In a small open‑label trial with ALS patients, daily intranasal semax (12 mg) for 10 days (repeated after a two‑week break) didn’t slow nerve loss or improve motor scores, but participants reported feeling better emotionally and more motivated, especially around day 10, leading to a higher overall quality‑of‑life rating.

The study of chronic partial denervation (CPD) and quality of life was carried out in 27 patients with definite, probable and possible diagnosis of motor neuron disease (MND) treated with semax (1% solution). The needle electromyography (EMG) was performed thrice with short-term 2 month interval (60 days before enrollment and on day 1 and day 48 of the study) in three muscles on bulbar, cervical and lumbosacral levels on the less affected side.
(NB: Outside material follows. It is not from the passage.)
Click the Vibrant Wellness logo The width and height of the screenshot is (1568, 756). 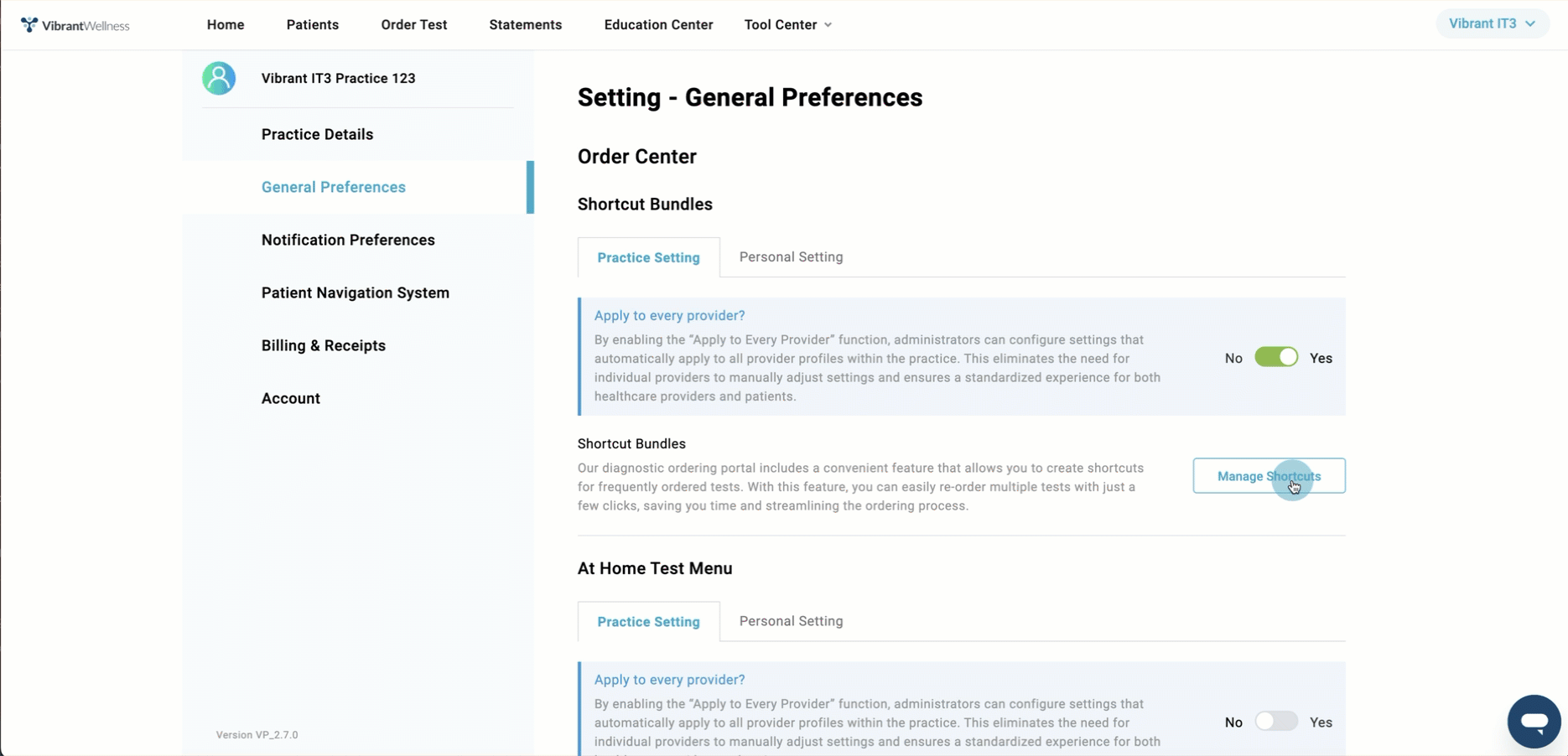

According to Revised El-Escorial Criteria (1998) the needle EMG for diagnostic purposes was also performed in two muscles on the cervical and lumbosacral levels on the more affected side along with stimulation electroneuronmyography of motor and sensory fibers of the peripheral nerves of neck, upper and lower extremities. The open-label clinical trial of Semax (1% solution) was conducted in sequential groups of patients. The drug was administered intranasally in two 10-day-long courses with 2-weeks break in daily dose of 12 mg. Sixty days before enrollment, and on days 1, 10, 24, 34 and 48, patients were assessed by the Norris ALS, the ALS Functioning Rating Scale and the ALSAQ-40 quality of life in the ALS scale. It was shown that CPD on the early as well as on the late stages was characterized by forward-backward, but not unidirectional course, that did not allow to recommend the follow-up needle EMG with short-term interval for evaluation of drug efficacy monitoring. Early CPD stages were characterized by forward-backwards fluctuations reflecting the compensatory reinnervation process (a phenomenon of exchange of muscle fibers, more rational in view of reinnervation, between adjacent motor units) whereas on the late CPD stages these forward-backwards CPD fluctuations reflected the processes of progressive deterioration of muscle fibers and secondary demyelination of large motor axons. Semax (1% solution) does not influence either the course of CPD or the dynamics of clinical estimates, in particular the terms of ensuing marked functional deficits on bulbar, cervical and lumbosacral levels of segmental innervation. However, 1% semax significantly improves the total estimate of life quality due to the improvement of emotional state and motivation in MND patients with the maximal effect on day 10. This finding suggests that it is feasible to administer 1% semax in complex MND palliative therapy.